Euro zone funds will also be empowered to buy bonds on "auction" as soon as they are issued by debtor countries that agree to structural reform. This will set a ceiling on open-market bond yields and avert punitive interest rates. Successor governments will be bound by existing agreements.
Still on the potential agenda for the next euro zone summit on July 9 and beyond are more coordinated fiscal policies, Merkel's dream of a future fiscal union with a single European finance minister, a pan-European bank union with common regulations and deposit guarantees, and perhaps one far-off day, even a political union.
Does the latest bargain escape the agonies of too little too late of the last two-and-a-half years of crisis?

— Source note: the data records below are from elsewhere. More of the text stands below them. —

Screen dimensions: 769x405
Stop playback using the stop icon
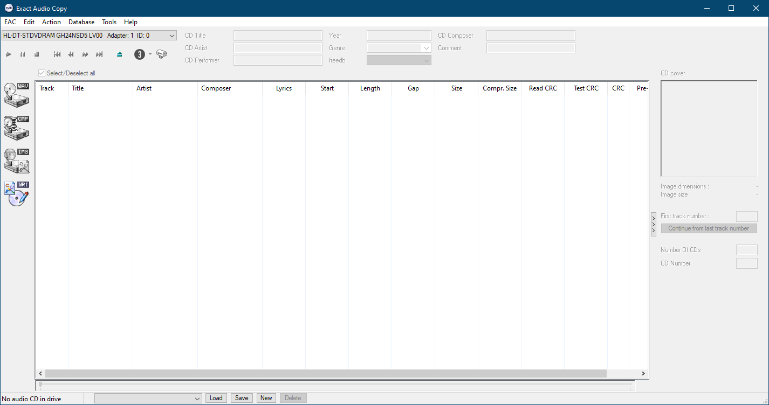tap(37, 54)
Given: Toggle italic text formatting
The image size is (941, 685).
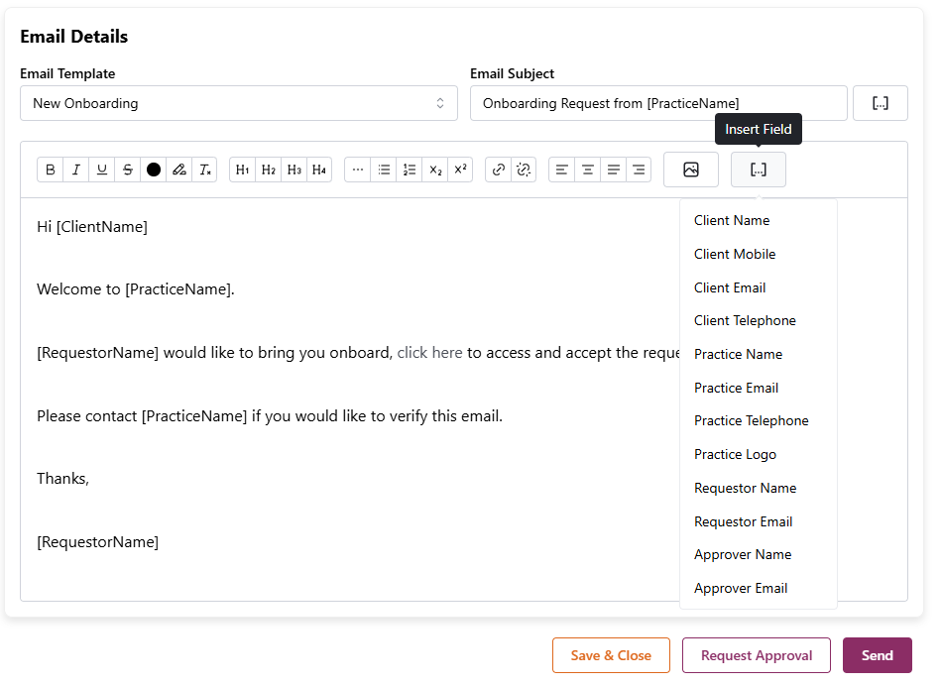Looking at the screenshot, I should (x=76, y=170).
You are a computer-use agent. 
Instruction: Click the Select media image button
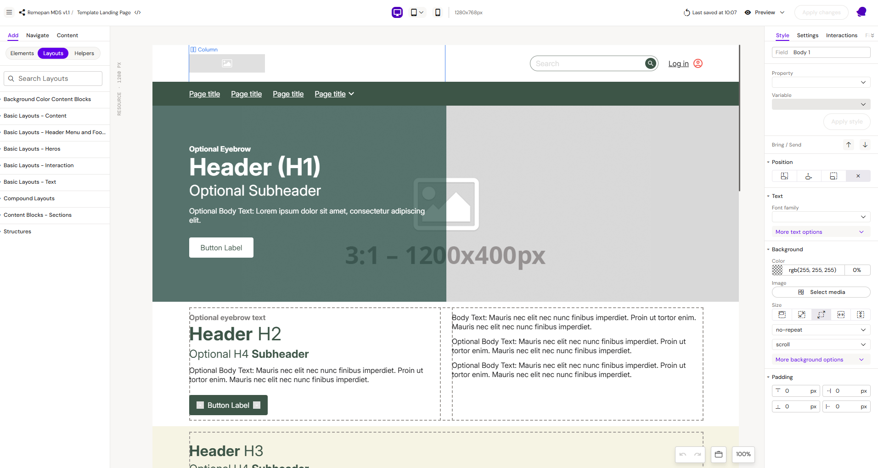(821, 292)
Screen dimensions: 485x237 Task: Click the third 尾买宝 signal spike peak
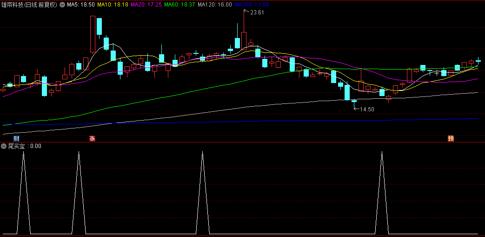coord(202,152)
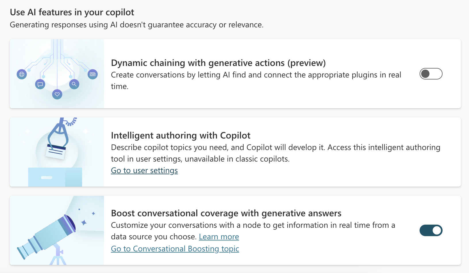Screen dimensions: 469x273
Task: Click the document card held by the claw
Action: pyautogui.click(x=56, y=151)
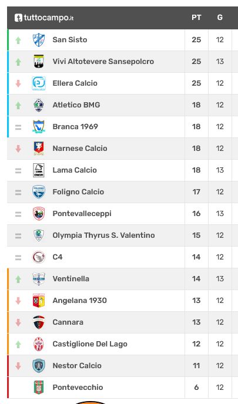
Task: Click equals trend marker beside Branca 1969
Action: pos(18,127)
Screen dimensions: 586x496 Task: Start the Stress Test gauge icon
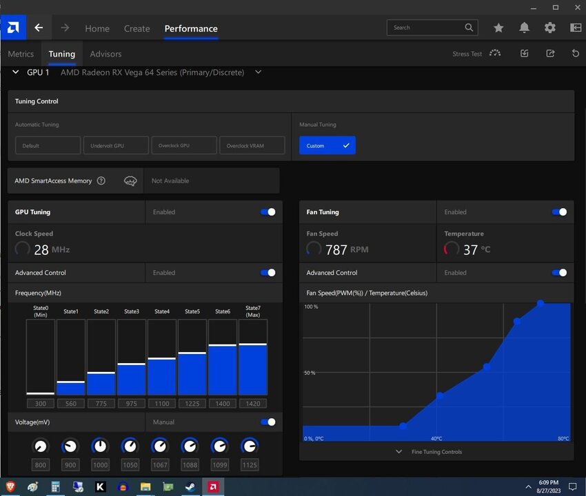(x=495, y=54)
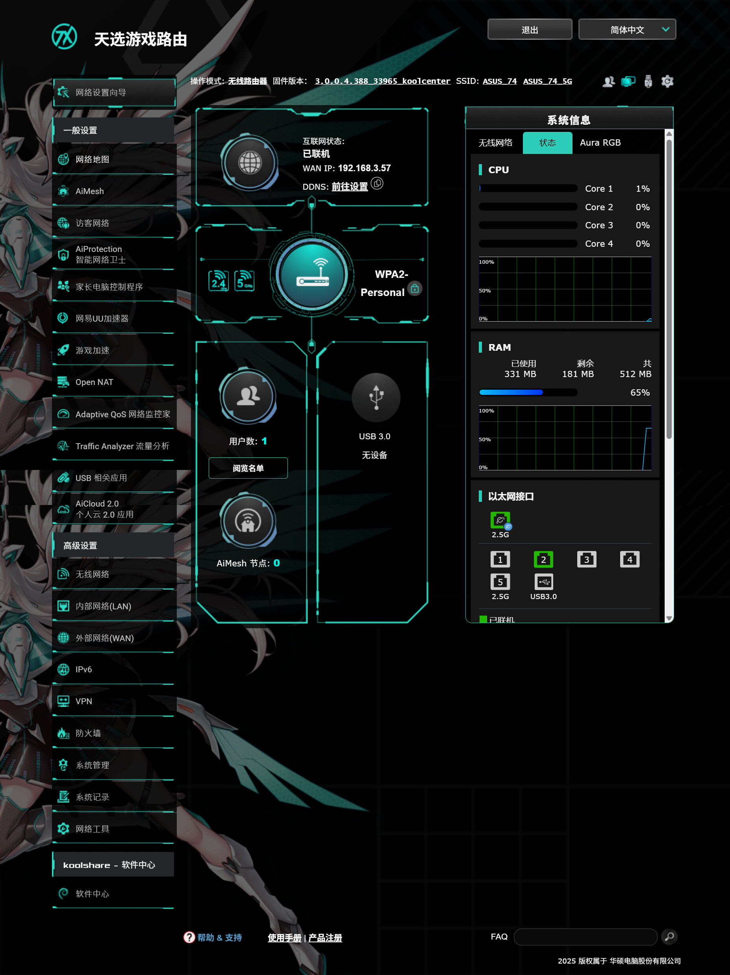Open the clients user icon
This screenshot has height=975, width=730.
tap(248, 396)
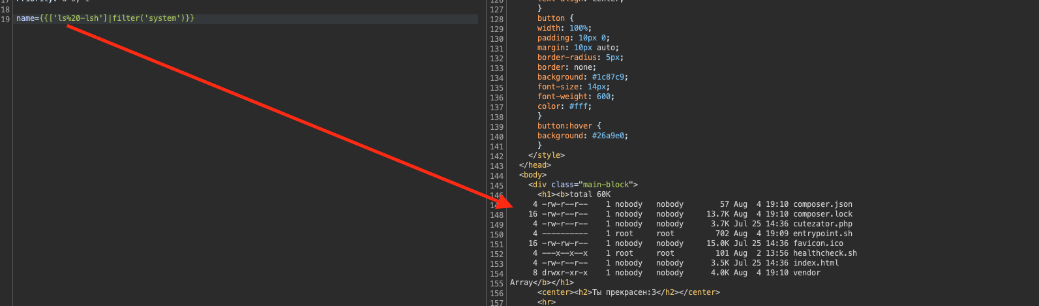
Task: Click the name= payload line in request
Action: (x=105, y=18)
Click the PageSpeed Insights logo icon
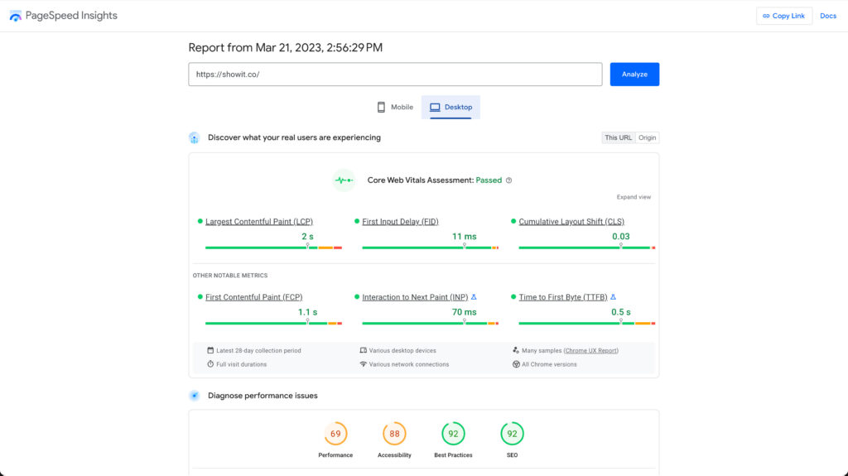The image size is (848, 476). [x=16, y=16]
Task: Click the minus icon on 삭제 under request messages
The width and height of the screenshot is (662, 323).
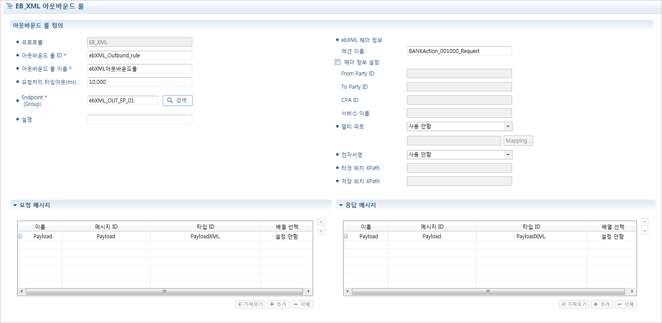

Both the Bundestag and global financial markets have answered in the affirmative. After several hours of sometimes heated debate, the Bundestag approved Merkel's negotiation by a two-thirds cross-partisan majority that excluded only the Left carry-overs from East Germany. And the value of the euro and of worldwide shares has risen.
German pundits in both highbrow and boulevard media, however, are characterizing the deal as Merkel's sell-out. In addition, half a dozen new challenges have already been filed asking Germany's Constitutional Court to rule that too much of Berlin's fiscal sovereignty has been surrendered in the latest deal without proper democratic oversight. Angela Merkel will need all of her political skills to manage the next stage of the euro crisis.
Only a few more weeks will render the final market verdict of the latest "last chance." For whatever it's worth, though, I am one German taxpayer who believes Angela Merkel deserves at least two loud cheers.
Elizabeth Pond is a Berlin-based journalist and author of The Rebirth of Europe.